Question

Two uniformly charged spherical conductors, A and B of radii 5 mm and 10 mm are separated by a distance of 2 cm. If the spheres are connected by a conducting wire, then in equilibrium condition, the ratio of the magnitude of the electric fields at surface of the spheres A and B will be

• A. 1:2
• B. 2:1
• C. 1:1
• D. 1:4

Answer 1

The Correct Option is B

To solve this problem, we need to understand the concept of electric fields around spherical conductors when they are in equilibrium and connected by a conducting wire.

When two conductors are connected by a conducting wire, they come to the same potential in equilibrium. The potential \( V \) on the surface of a spherical conductor is given by the formula:

V = \frac{kQ}{r}

where \( k \) is Coulomb's constant, \( Q \) is the charge on the sphere, and \( r \) is the radius of the sphere.

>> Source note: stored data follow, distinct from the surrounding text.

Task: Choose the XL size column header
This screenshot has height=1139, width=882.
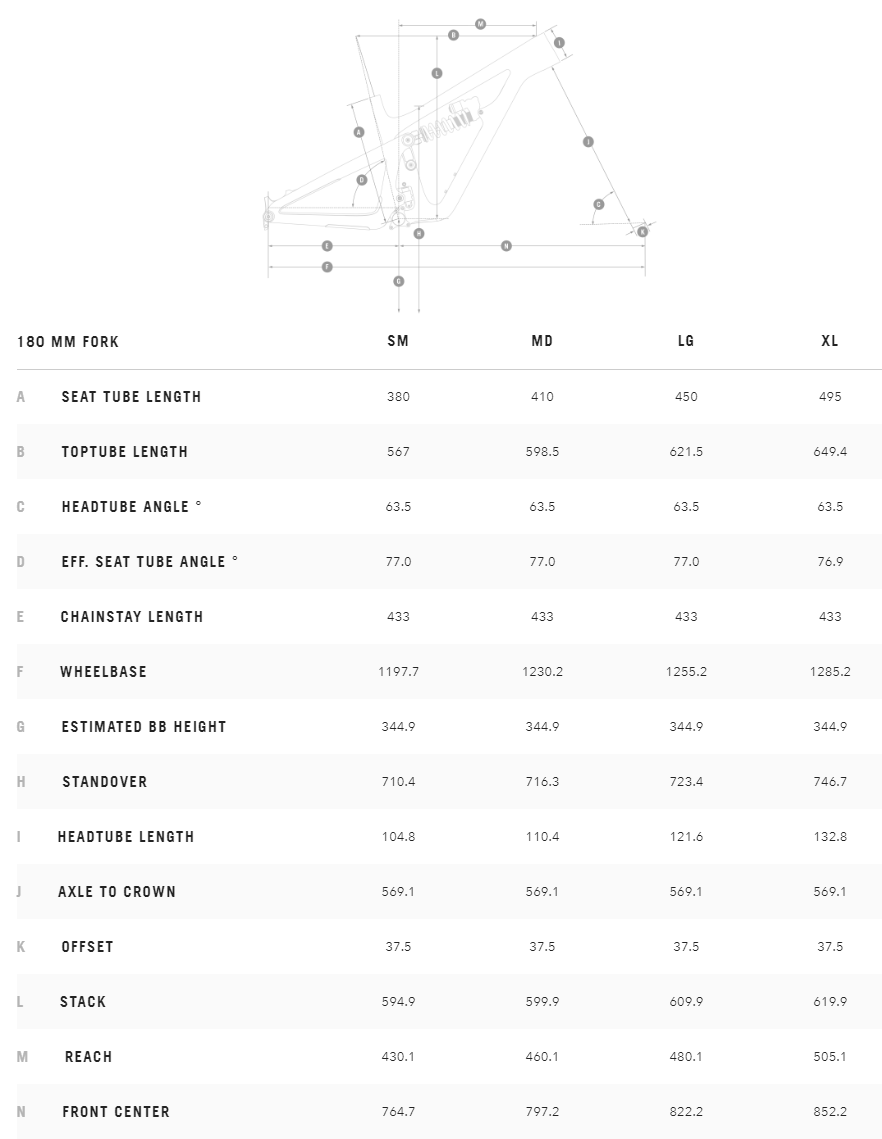Action: (830, 341)
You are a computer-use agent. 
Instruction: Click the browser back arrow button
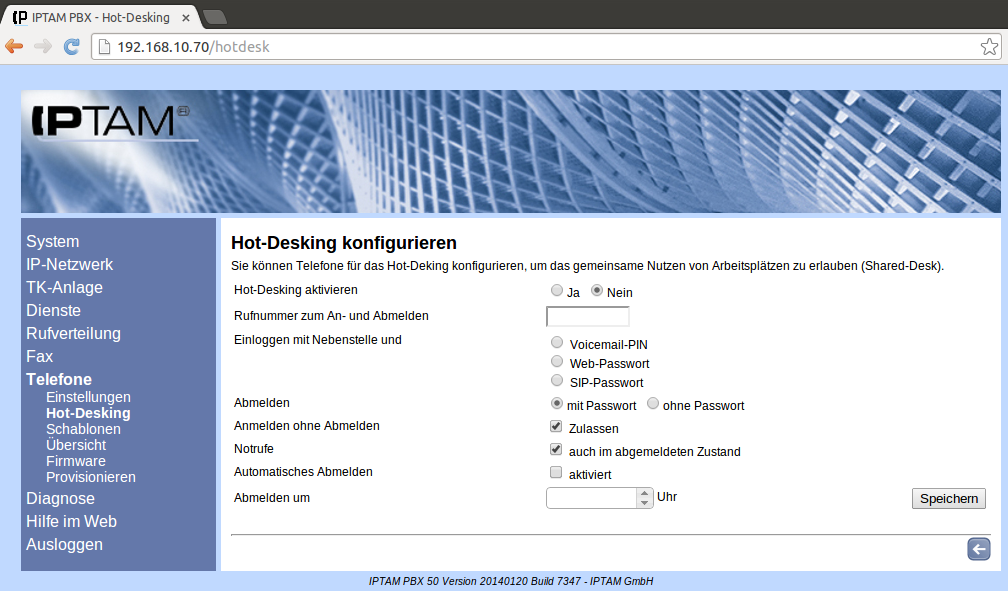tap(14, 46)
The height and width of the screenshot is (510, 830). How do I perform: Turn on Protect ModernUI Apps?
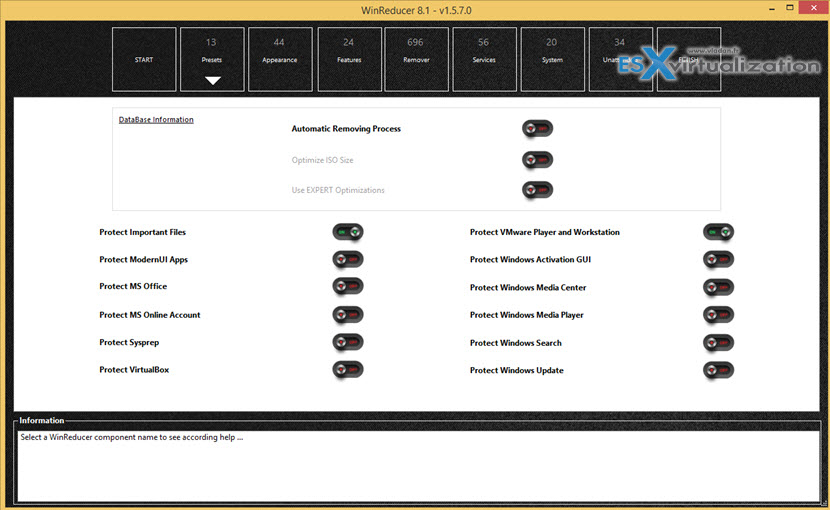pos(348,260)
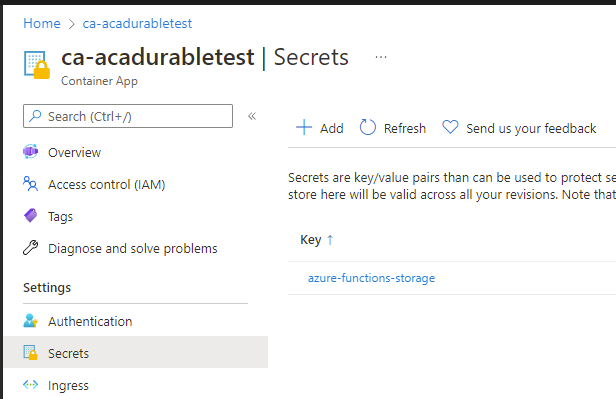The height and width of the screenshot is (399, 616).
Task: Open the ellipsis more options menu
Action: coord(381,57)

For equilibrium conditions, we have:

V_A = V_B

Substituting the formula for potential, we get:

\frac{kQ_A}{r_A} = \frac{kQ_B}{r_B}

Since the spheres are in equilibrium, their potentials are equal and the constant \( k \) cancels out. This results in:

\frac{Q_A}{r_A} = \frac{Q_B}{r_B}

The electric field \( E \) at the surface of any spherical conductor is given by:

E = \frac{Q}{4\pi \varepsilon_0 r^2}

At equilibrium, when calculating the ratio of the electric fields at the surface of spheres A and B, we have:

\frac{E_A}{E_B} = \frac{\frac{Q_A}{4\pi \varepsilon_0 r_A^2}}{\frac{Q_B}{4\pi \varepsilon_0 r_B^2}} = \frac{Q_A \cdot r_B^2}{Q_B \cdot r_A^2}

Substitute the relation from potential equality:

\frac{E_A}{E_B} = \frac{r_B \cdot r_B^2}{r_A \cdot r_A^2} = \frac{r_B}{r_A}

Given r_A = 5\, \text{mm} and r_B = 10\, \text{mm}, we substitute these values:

\frac{E_A}{E_B} = \frac{10}{5} = 2

Thus, the ratio of the magnitude of the electric fields at the surfaces of spheres A and B is 2:1.